** Opening Input block **
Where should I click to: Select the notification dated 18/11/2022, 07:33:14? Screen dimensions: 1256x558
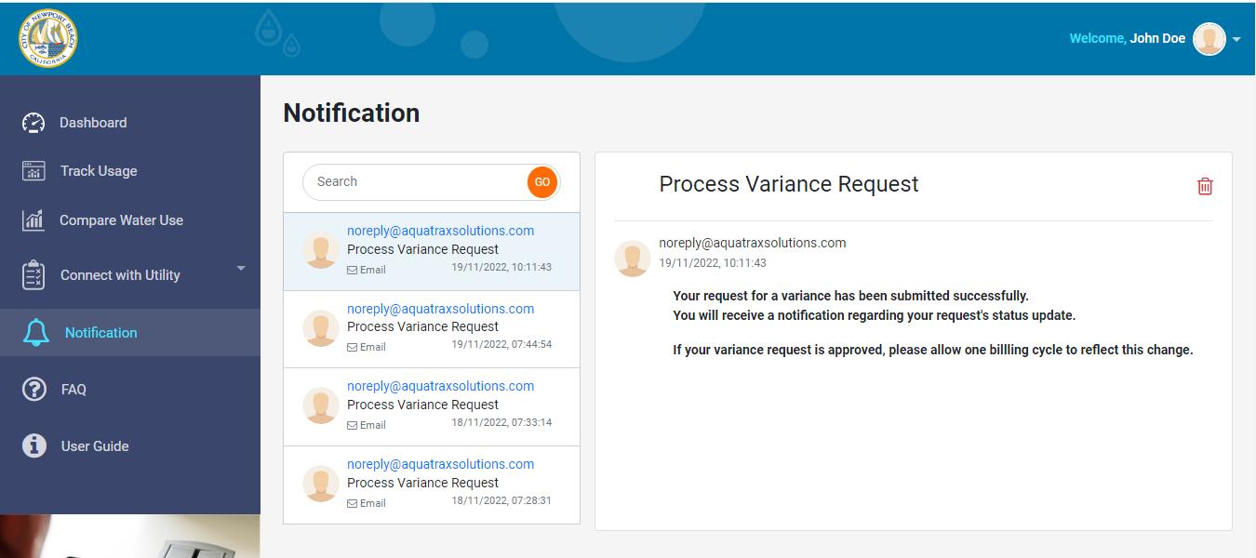tap(431, 406)
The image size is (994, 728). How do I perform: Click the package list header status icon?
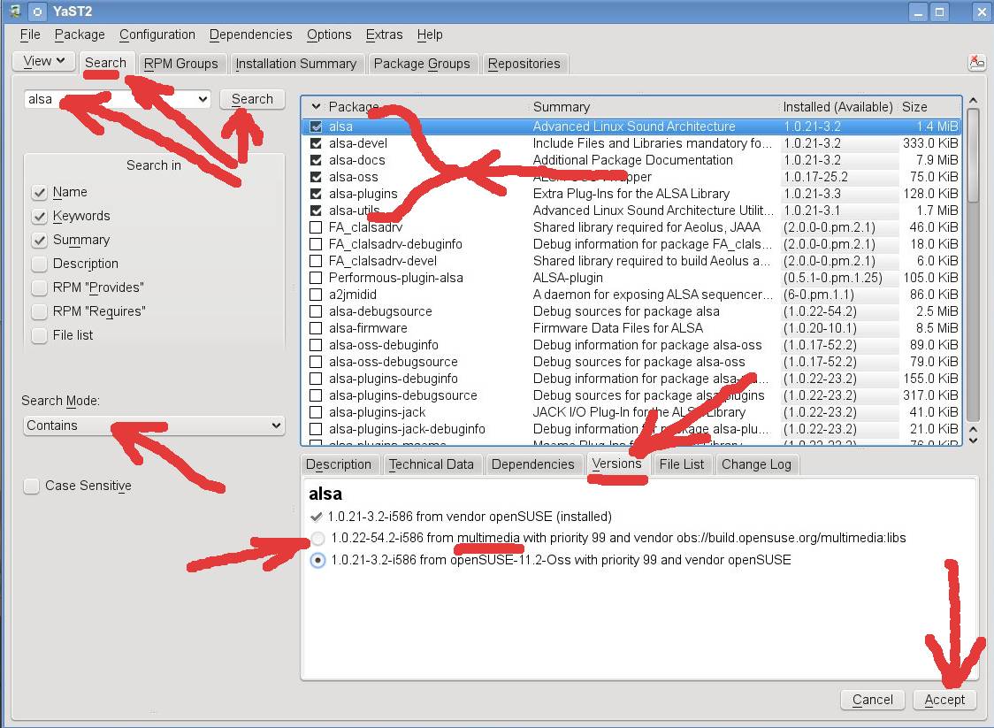[x=316, y=107]
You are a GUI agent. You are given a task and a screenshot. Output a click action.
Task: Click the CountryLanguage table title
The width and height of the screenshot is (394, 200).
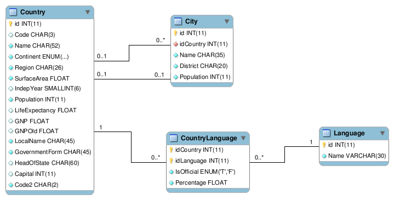[209, 138]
** Closing Input block **
-- Exercise goal --
Give back exactly the lines from the one with "The image size" through the end of the records above, inclusive, and omit any pictures.

-- Exercise output --
The image size is (994, 728). How do I perform: Click the package list header status icon?
[x=316, y=107]
You are a GUI agent. You are given a task and a screenshot. Output a click action.
Task: Click the CountryLanguage table title
The width and height of the screenshot is (394, 200).
[209, 138]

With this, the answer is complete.